The Conservative government in the U.K. has been accused of backtracking on several of its climate pledges over the last few months and the solar energy industry is the latest to be affected.

Prime Minister Rishi Sunak is following in his predecessor’s footsteps by imposing restrictions on new solar energy developments in the U.K., which could lead the country to rely on foreign energy imports to meet its growing demand for renewable energy and ensure its energy security.

In September, Sunak confirmed the massive rollback of several of the U.K.’s climate policies during a speech. This came after a government plan on updated climate action was leaked.

The Conservative government passed a law in 2019 aimed at achieving net-zero carbon emissions by 2050. Sunak assures the public that this goal has not changed, but the path to achieving it has. He stated that the government will “ease the transition to electric vehicles,” shifting the date for a ban on sales of new petrol and diesel cars from 2030 to 2035. He also said that there would be “more time to transition to heat pumps,” meaning a delay in the phasing out of gas boilers. He also ruled out the introduction of a tax aimed at discouraging flying and announced that plans for new recycling schemes would be reconsidered.

Climate scientists and environmental experts said in response to Sunak’s speech that the move would cost consumers more in the long term and it could threaten the U.K.’s global leadership on climate change. Environmental groups are likely to challenge the decision to water down climate pledges in court on the grounds that the government has a legal obligation to present in detail how it aims to achieve its 2050 net-zero target, with clear carbon budgets for different sectors. In response to the criticism, Sunak said that delays in enacting green pledges could help save U.K. households thousands of pounds. However, this appears to be overlooking the potential effects of climate change due to the delay.

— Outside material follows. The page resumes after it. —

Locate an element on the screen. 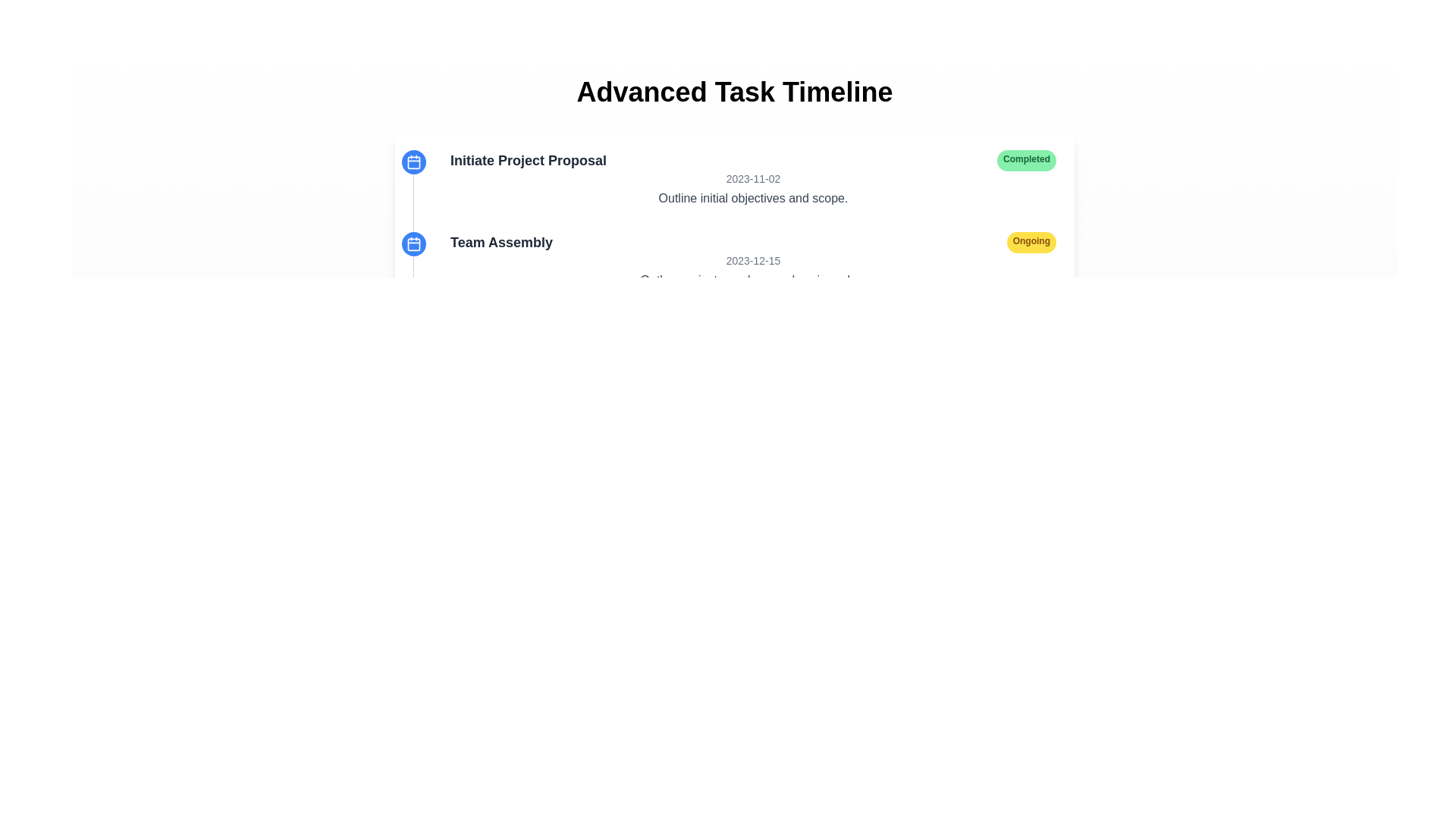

The latest clean energy source under attack by the Conservative government is solar power. This month, Sunak announced plans to restrict the installation of solar panels on U.K. farmland. Plans to block solar energy projects were originally proposed under Liz Truss’s leadership, and media sources suggest that Sunak and the environment secretary Thérèse Coffey have revived plans for the restriction on the rollout of solar panels.

Greg Smith, the MP for Buckingham, who has long been opposed to installing solar panels on farmland, drafted the amendment to the National Planning Policy Framework (NPPF). He stated, “This is a clear, straightforward protection that planning authorities up and down the land can use to say this development on this farmland isn’t going to hit our food security in this area, or this one over here is and therefore use that as a good reason to turn down applications.” Coffey said that the revised NPPF will come into action later this year. Environmental experts believe that increasing the U.K.’s solar capacity will help reduce the effects of climate change, which would otherwise be hugely detrimental to U.K. farming. Meanwhile, many farmers believe that food and energy security can go hand in hand through the correct use of farmland.

Alethea Warrington, senior campaigner at climate charity Possible, explained: “The idea that solar power could interfere with the UK’s food security is utterly detached from reality. Solar power generated over 8 percent of all our electricity this spring, but takes up less land than golf courses. This is part of an abysmal streak of energy policy from the government, including failing to properly unblock onshore wind, failing to get any new offshore wind, and trying to press ahead with incredibly dangerous new oil drilling.”

Although the U.K. is one of the world leaders in wind production, it is falling behind in its plans to develop its solar energy capacity. In September, an article published in the Daily Telegraph stated that there were plans for the U.K. to import electricity from solar farms and wind turbines in Egypt. This will require the installation of subsea cables connecting Egypt to Europe. Rystad, the company in charge of the project, stated “European demand for low-carbon electricity is expected to grow substantially over the next three years. Building infrastructure in Europe may never be sufficient so we need to look at other sources.”

While foreign energy sources could provide the green energy the U.K. needs to support a green transition, it is difficult to overlook the hurdles that Sunak is putting in place to develop home-grown clean energy sources. The solar energy industry is just the latest renewable energy sector to be hit with restrictions by the conservative government, a move which is expected to drive a longer-term reliance on fossil fuels, increase energy costs and lead to the U.K. failing on its climate pledges.